Ах, эти спокойные, зеленеющие курорты, расположенные в центре Европы, с их знаменитыми водами, разукрашенными кувшинами, лицемерными угодливыми вечеринками и серебряными колокольчиками у массивных деревянных конторок в просторных приемных, которые, казалось, звонили звонче и настойчивей, когда приходили «русские» с их замашками высшего общества и странными выходками, крупными чаевыми служащим казино и густой варварской кровью для алчных местных комаров! К ним теперь возвращаются наши благодарные мысли, поскольку когда барон Геккерен прибыл в Петербург, таким образом оборвав нашу единственную ниточку, ведущую к правде (предположим, что Жорж Дантес был правдив в своих письмах), молодой Андрей Карамзин, которому грозила чахотка, покинул Санкт-Петербург для длительного лечения и учебы за границей, восстановив таким образом поток писем из России в Швейцарию, Германию, Францию и Италию.
28 мая княгиня Екатерина Мещерская, урожденная Карамзина, написала своему брату Андрею: «Мы получили разрешение владетельницы Парголова княгини Бутера на то, чтобы нам открыли ее прелестный дом, и мы уничтожили превосходный обед-пикник, привезенный нами с собой, в прекрасной гостиной, сверкающей свежестью и полной благоухания цветов… Креман и силлери лились ручьями в горла наших кавалеров, которые встали все из-за стола более румяные и веселые, чем когда садились, особенно Дантес».
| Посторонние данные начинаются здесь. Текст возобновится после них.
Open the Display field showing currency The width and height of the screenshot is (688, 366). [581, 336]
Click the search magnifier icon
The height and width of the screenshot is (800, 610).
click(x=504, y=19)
5 июня Софи Карамзина написала своему сводному брату Андрею: «Наш образ жизни… все тот же, по вечерам у нас бывают гости, Дантес – почти ежедневно, измученный двумя учениями в день (великий князь нашел, что кавалергарды не умеют держаться в седле), но, невзирая на это, веселый, забавный, как никогда, и еще умудряется сопровождать нас в кавалькадах». И 8 июля, после вечера в Петергофе: «Я встретила почти всех наших друзей и знакомых, в том числе… Дантеса, увидеть которого, признаюсь, мне было очень приятно. По-видимому, сердце всегда немножко привыкает к тем, кого видишь ежедневно. Он неторопливо спускался по лестнице, но, заметив меня, перепрыгнул через последние ступеньки и подбежал ко мне, краснея от удовольствия… Мы все отправились к нам пить чай (чашек и стульев хватило кое-как лишь на половину собравшихся) и в одиннадцать часов вечера двинулись в путь. Я шла под руку с Дантесом, он забавлял меня своими шутками, своей веселостью и даже смешными припадками своих чувств (как всегда, к прекрасной Натали)».
Можно слегка удивиться воскресению этого веселого и жизнерадостного, галантного и комичного Дантеса, этого живого и искрящегося духа человека, чьи письма голландскому посланнику, казалось, были навечно позабыты.